La intensidad del agua que caía del cielo, ya no era la misma que minutos antes. Ahora la lluvia tenía una persistencia leve y los relámpagos y truenos parecían haberse corrido más allá, hacia otra zona del cielo. Poco a poco fueron distinguiéndose en la calle nuevamente los bordes de las aceras y el embaldosado de las veredas. Una claridad sosegada fue instalándose por doquier y lo que hasta hace poco había sido una catarata sin acantilados, pasó a ser un remanso de lluvia molesta pero soportable, casi amiga. Las gentes emergieron de sus guaridas, algunos con sonrisas dibujadas en los rostros, como si quisieran dar a entender que nada había pasado, que le habían ganado otra batalla a la naturaleza, vencedores de  una contienda tácita establecida en los albores de los tiempos. Luciano, que no reflexionaba sobre estas cuestiones, se preparó para salir.
Sorteando charcos, dando rodeos para poder cruzar calles aún anegadas, caminó las dos cuadras que lo separaban de la avenida donde pasaba el colectivo que lo llevaría hacia la cita prevista. Lo detuvo el semáforo. Miró a su alrededor mientras esperaba paso y a menos de un metro, casi oculto entre el resto de los peatones, se encontró con el perfil de Nicanor Montes. Tenía el pelo canoso aún húmedo y en su mano derecha sostenía el bastón blanco; su ropa estaba  mojada y temblaba tal vez por el frío. Luciano se sorprendió por encontrarlo allí, pero en realidad lo conmovió mucho más saber que  tan cerca estaba de quien hacia poco solo había percibido como el personaje de una película proyectada detrás de la ventana de su casa.

El resto de los mortales avanzó cuando el semáforo cambió a verde, pero Luciano y Nicanor Montes permanecieron en la esquina.  El que veía, Luciano, ensimismado en la contemplación del que nada observaba, Nicanor Montes. El semáforo se iluminó otra vez en rojo y nuevos grupos de ciudadanos rodearon a los dos que no se movían. Y cuando la señal autorizó el cruce, volvieron a quedar uno y otro.
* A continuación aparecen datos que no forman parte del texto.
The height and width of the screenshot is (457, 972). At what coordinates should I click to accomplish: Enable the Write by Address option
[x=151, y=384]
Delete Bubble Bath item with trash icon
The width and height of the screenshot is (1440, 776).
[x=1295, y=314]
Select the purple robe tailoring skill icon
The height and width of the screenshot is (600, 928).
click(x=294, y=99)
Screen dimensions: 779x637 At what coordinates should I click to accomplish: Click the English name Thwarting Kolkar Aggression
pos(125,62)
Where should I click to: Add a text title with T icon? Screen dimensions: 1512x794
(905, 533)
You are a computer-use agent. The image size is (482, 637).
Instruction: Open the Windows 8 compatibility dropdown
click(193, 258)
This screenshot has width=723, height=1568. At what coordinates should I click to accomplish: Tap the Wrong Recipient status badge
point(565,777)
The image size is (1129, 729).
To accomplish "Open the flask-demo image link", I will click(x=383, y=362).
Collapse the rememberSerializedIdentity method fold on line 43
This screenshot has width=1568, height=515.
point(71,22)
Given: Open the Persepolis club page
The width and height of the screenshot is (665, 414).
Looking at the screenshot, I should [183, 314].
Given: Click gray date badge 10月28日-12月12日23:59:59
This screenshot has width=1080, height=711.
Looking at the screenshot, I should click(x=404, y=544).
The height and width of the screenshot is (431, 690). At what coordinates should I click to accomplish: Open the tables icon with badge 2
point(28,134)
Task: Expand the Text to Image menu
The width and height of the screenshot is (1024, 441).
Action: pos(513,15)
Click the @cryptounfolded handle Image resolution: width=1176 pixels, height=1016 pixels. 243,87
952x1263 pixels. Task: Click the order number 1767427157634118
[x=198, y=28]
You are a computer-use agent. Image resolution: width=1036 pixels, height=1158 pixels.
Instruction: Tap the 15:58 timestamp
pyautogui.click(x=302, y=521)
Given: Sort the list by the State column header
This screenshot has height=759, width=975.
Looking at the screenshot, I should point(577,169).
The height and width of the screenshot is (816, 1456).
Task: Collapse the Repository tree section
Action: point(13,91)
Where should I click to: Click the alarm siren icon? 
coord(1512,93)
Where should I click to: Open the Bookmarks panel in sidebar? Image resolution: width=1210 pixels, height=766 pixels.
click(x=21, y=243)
Al fin Luciano se acercó hasta el ciego:
-¿Lo ayudo a cruzar? – preguntó.
Nicanor Montes ladeó la cabeza hacia el origen de la voz. Enseguida despegó su codo derecho del cuerpo y se lo ofreció a Luciano.
 -Sí, gracias, solo la avenida, después yo me arreglo.
Mientras atravesaban la calle, Luciano comentó:
 -Qué tormenta, ¿no? – el ciego afirmó con la cabeza- ¿Se mojó mucho?
Nicanor Montes tanteó con la punta del bastón el borde de la acera. Subió el escalón, desprendió el codo de la mano de Luciano y dijo:
- No, no mucho, pude encontrar refugio a tiempo. Peor hubiese sido quedarme en casa, pegado al ventanal, imaginando  las dificultades de los demás cuando los sorprende en la calle una lluvia como esta - avanzó con pasos cortos y el bastón repiqueteando. Se dio vuelta y agregó -: ¿No le parece? 
Luciano no respondió, prefirió perderse sigilosamente entre la multitud.